As with the MG3150, this model doesn't have a proper screen. Instead, it relies on a single-digit numerical display. Next to this is a plus button to increase the number of copies when you're using it as a photocopier. There's no minus button -- you just press the Cancel button to return to the default setting of a single copy.
Below this you'll find the paper selection button, which cycles through three default paper types -- standard A4, photo A4 and 10x15cm photo paper.
There's also a 'Fit to paper' button for the copying feature, along with dedicated colour and black and white copying buttons. You can change some of the printer's settings via the Tools button, but the single-digit display makes this a cryptic process as you have to refer to the manual to find out which function each symbol or letter on the screen corresponds to. As a result, it's best to use the My Printer software on your computer to change settings.
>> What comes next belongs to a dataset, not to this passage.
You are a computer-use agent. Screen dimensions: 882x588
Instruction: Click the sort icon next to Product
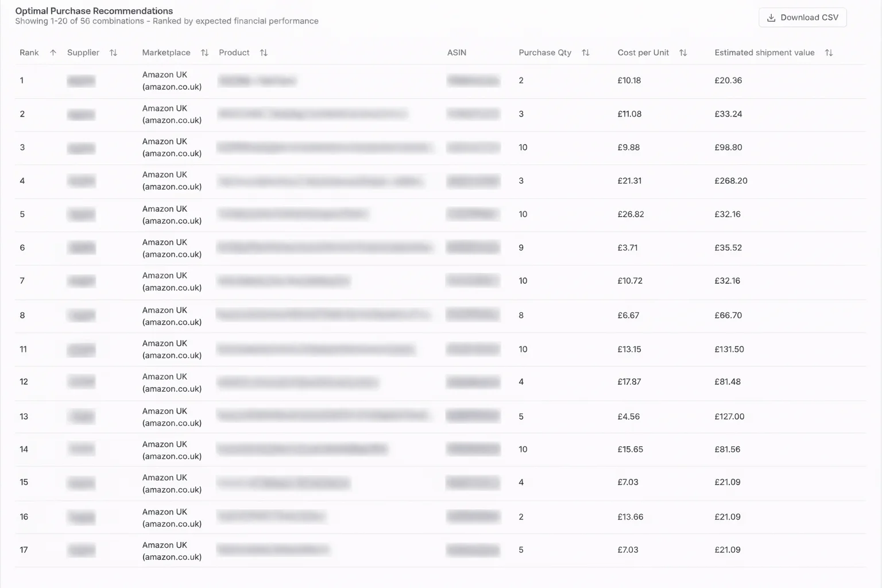point(264,52)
The MG2150 comes with a poster-sized set-up sheet that has step-by-step instructions so getting this model up and running won't take you very long. All you have to do is place the two ink cartridges into the easy-to-reach holders concealed behind a plastic flap at the front, then install the software on your PC.
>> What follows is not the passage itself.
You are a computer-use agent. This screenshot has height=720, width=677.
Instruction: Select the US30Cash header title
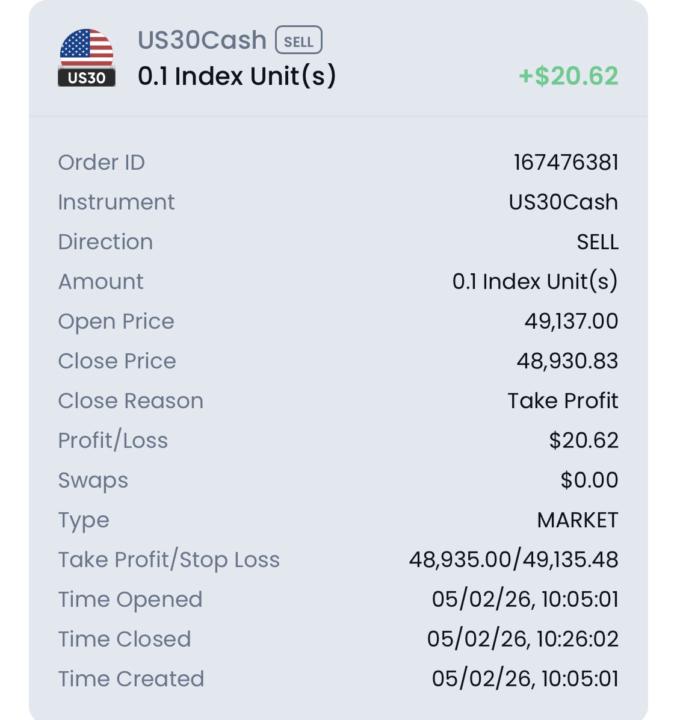202,41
This model doesn't have Wi-Fi or Ethernet, so you can only connect it directly to your PC via USB.
Scanning and copying
The flatbed scanner has an optical resolution of 2,400dpi, but it's far from the fastest scanner we've used. Nevertheless, the results are of an acceptable level for a multi-function model in this price bracket. That said, if you start using the higher quality setting, you will start to see a significant amount of image noise creeping in.
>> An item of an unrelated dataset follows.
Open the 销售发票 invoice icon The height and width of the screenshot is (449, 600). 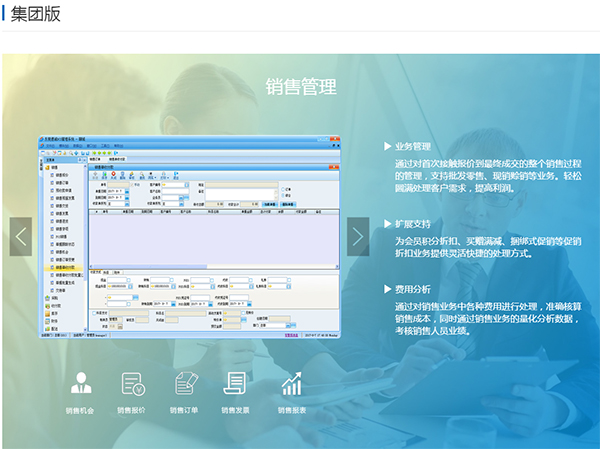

Copy quality is fairly good but it wasn't all that speedy when it came to producing a copy of our single-page test document. It took a leisurely 22 seconds to complete the job. Other budget models we've tested have managed to finish this task in around 18 seconds.
Print speed and quality
Where the MG2150 excels is in the quality of its output. Text is neatly formed with none of the feathering you sometimes get on budget models. Colours in our business presentation and graphics tests were also impressively bold and strong, with only a slight hint of banding in large blocks of colour.
With photos, it didn't perform as well as you could expect from Canon's higher-end models that use five and six ink cartridges. Nevertheless, the images produced were impressive by budget standards.
The high print quality seems to come at the cost of print speed. This is not a particularly fast model. It was slow at text printing, taking a sluggish 1 minute and 45 seconds to complete our 10-page text document. It also struggled for pace with colour printing. Our business presentation test took 4 minutes and 12 seconds, while the graphics test took 4 minutes and 47 seconds. Both of these are slow compared to similarly-priced competitors.
It's a faster performer when it comes to photo printing though. It completed our 4x6-inch snap in 48 seconds, which is speedy.
As with the MG3150, this model uses only two cartridges -- a combined colour one and a black one. Combined colour cartridges aren't very economical as once one colour runs down, you have to replace the whole cartridge.
Nevertheless, costs per page print are quite reasonable. A black and white page costs around 3.5p and a colour page will set you back 4.7p. Both of these prices include 0.7p for paper.
The MG2150 produces impressive print-outs, both for text and graphics, and it's not that expensive to run either.
However, print speeds are quite slow. Spending just £10 more for the MG3250 will get you the Wi-Fi and duplex printing support that this model lacks. As such, we don't think the MG2150 represents great value for money.